**Trecho fornecido:**
O começo da correspondência

Tatit, amiga linda*,

a vida anda corrida pelas bandas de cá, com muito trabalho se acumulando na minha mesa e outros tantos sonhos se formando na minha cabeça. Voltei a ouvir muito Otto, que me lembra tanto a minha vida em Recife. Também descobri Dona Inah, você conhece? Uma voz tão forte de samba, de histórias vividas com intensidade. Escuta. A casa está tomando ordem, depois de três anos morando com Marcelo comprei um guarda-roupas. Ficava adiando, para fazer armários embutidos na casa nova que queremos ter. Mas o dinheiro anda curto, então melhor comprar logo o guarda-roupas que é mais acessível que uma casa. Fiquei feliz deveras com essa bobagenzinha, de arrumar as camisetas e as saias em seus devidos lugares, em pendurar meus vestidos nos cabides. Ficou bonito, tudo colorido ali. As camisas de Marcelo impecáveis penduradas. Cada um do seu lado e um espaço no meio para ser uma "área comum" do casal. Acho que é meio como queremos deixar nossa vida. É que preciso de minha individualidade e sei que tu vais entender quando digo isso.

**Conteúdo dos dados:**
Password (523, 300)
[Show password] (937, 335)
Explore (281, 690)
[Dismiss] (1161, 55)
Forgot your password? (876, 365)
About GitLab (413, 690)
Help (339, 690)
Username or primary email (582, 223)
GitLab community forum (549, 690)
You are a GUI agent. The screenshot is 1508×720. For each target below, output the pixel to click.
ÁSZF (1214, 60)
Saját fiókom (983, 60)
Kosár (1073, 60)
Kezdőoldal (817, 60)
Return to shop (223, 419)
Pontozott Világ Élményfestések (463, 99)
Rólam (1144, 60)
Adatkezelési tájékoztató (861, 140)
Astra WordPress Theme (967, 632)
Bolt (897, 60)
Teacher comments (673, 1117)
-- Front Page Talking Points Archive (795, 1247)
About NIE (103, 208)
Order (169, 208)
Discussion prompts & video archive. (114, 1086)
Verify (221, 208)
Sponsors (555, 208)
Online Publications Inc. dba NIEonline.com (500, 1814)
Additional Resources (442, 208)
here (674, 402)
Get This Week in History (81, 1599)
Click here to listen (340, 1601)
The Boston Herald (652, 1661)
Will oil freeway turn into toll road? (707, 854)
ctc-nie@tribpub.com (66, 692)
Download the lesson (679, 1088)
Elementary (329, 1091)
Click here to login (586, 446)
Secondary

**Aplique a leitura:**
1. Resuma em duas frases a carta a Tatit.
2. Traduza para o inglês esta frase da carta a Tatit: "Fiquei feliz deveras com essa bobagenzinha, de arrumar as camisetas e as saias em seus devidos lugares, em pendurar meus vestidos nos cabides."
3. Prossiga a carta a Tatit a partir da última frase apresentada.
As linhas não têm nenhum papel aqui.

**Respostas dadas:**
1. Quem escreve conta a Tatit que a vida anda corrida, com muito trabalho e muitos sonhos, e que voltou a ouvir Otto e descobriu Dona Inah. Também relata que, depois de três anos morando com Marcelo, comprou um guarda-roupas com um lado para cada um e um espaço comum no meio, e diz que precisa de sua individualidade.

2. I was truly happy with this silly little thing, putting the T-shirts and skirts in their proper places, hanging my dresses on the hangers.

3.
Estava vendo as tuas fotos de café da manhã, como a Nara está grande! Os teus cachos nela, fiquei tão emocionada... acho lindo quando os filhos se parecem com os pais, mesmo que nem seja fisicamente, num gesto, numa frase... eu acho. Tu acredita que Briza ainda não pegou a bolsa de joaninhas dela? Vem tão corrida por cá, acabamos não nos vendo. Uma vez a vi mas esqueci de levar o teu presentinho. Se ela não pegar nesse fim de semana eu mando por Sedex, prometo, visse? Como estão as aulas de Francês? Uma amiga do trabalho começou a ter aulas, fiquei com vontade também. Quer fazer um curso comigo por correspondência não? Bora usar a modernidade dessas ferramentas, webcam, Skype, formar turma, lançar um novo conceito. Bora, bora, bora? Eu abandonei a minha turma de Inglês, era à noite, eu não conseguia sair do trabalho a tempo. Fiquei triste, comprei até os livros, fiz lição, treinei em frente ao espelho. Vou tentar em dezembro, aulas intensivas lá no Senac para não perder tanto. Às vezes acho que perco muito. As pessoas acham bom quando falo do emprego mas eu nem acho essas coisas todas. Assim, eu gosto, faço bem, sou boa demais sem falsa modéstia, paga minhas contas, mas eu construo o quê mesmo? Não sei... será a volta de Saturno me aperriando o juízo?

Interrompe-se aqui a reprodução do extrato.